» **PROBLEM DETAILS**: Lines from the entries below that hold "will" form the answer; copy all of them.

------ RECORDS SUPPLIED ------

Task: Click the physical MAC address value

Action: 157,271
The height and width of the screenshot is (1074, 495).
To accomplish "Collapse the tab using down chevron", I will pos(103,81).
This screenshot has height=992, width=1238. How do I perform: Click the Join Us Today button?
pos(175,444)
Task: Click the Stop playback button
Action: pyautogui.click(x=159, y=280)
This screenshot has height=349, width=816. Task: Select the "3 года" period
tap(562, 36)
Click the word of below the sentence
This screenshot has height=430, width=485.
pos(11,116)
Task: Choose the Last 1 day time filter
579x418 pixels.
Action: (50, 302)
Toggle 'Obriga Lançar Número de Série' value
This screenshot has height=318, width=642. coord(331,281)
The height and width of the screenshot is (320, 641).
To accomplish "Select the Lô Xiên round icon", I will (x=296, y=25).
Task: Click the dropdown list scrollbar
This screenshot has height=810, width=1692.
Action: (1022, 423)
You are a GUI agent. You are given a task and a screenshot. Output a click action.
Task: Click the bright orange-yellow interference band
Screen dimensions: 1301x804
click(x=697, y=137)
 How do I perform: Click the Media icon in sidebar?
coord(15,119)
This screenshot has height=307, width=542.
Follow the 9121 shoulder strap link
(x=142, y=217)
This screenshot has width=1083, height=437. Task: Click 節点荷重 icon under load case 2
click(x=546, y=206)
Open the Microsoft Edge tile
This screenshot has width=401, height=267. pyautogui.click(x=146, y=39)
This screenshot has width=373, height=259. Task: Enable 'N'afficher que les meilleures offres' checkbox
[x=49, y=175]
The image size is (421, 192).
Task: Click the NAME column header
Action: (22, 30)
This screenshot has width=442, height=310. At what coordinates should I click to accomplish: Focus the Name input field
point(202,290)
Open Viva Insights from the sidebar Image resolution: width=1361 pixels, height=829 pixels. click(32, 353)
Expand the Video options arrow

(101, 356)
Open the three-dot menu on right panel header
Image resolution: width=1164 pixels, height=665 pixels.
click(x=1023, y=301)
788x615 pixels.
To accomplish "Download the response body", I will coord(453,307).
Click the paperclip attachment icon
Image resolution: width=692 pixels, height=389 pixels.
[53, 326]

------

» **ANSWER SPACE**:
To accomplish "Collapse the tab using down chevron", I will pos(103,81).
To accomplish "Select the Lô Xiên round icon", I will (x=296, y=25).
To accomplish "Download the response body", I will coord(453,307).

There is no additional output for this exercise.